* _DIRECTIONS FOR THIS TASK_: Please set down, word for word, each line from the one containing "The height and" through the final line of the records below, both included, and nothing else.

* _TASK INPUTS_:
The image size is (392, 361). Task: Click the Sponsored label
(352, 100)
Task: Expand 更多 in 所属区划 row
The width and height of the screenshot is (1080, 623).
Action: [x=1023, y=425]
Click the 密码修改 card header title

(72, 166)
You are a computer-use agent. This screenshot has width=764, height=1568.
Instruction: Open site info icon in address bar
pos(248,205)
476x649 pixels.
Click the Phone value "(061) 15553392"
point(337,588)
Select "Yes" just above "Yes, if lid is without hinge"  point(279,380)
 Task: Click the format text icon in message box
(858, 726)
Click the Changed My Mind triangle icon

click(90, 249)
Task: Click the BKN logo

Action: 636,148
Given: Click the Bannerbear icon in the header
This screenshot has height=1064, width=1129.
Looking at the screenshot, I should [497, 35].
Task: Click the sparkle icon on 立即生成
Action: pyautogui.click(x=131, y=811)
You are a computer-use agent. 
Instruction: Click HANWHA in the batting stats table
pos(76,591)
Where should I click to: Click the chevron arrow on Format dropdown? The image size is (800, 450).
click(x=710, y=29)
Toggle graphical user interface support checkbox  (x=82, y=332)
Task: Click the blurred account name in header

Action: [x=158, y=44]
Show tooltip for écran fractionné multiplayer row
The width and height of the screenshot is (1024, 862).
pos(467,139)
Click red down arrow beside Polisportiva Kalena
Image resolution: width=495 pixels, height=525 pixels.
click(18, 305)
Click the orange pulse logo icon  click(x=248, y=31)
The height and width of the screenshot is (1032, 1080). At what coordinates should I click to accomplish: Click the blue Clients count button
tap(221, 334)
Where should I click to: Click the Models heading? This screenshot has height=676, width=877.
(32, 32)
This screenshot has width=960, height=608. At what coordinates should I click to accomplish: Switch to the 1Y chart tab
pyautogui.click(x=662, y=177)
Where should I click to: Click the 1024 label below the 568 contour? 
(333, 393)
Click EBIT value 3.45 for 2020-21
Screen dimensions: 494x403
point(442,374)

* _ANSWER BOX_:
The height and width of the screenshot is (1032, 1080). At what coordinates should I click to accomplish: Click the blue Clients count button
tap(221, 334)
Where should I click to: Click the Models heading? This screenshot has height=676, width=877.
(32, 32)
This screenshot has width=960, height=608. At what coordinates should I click to accomplish: Switch to the 1Y chart tab
pyautogui.click(x=662, y=177)
Where should I click to: Click the 1024 label below the 568 contour? 
(333, 393)
Click EBIT value 3.45 for 2020-21
Screen dimensions: 494x403
point(442,374)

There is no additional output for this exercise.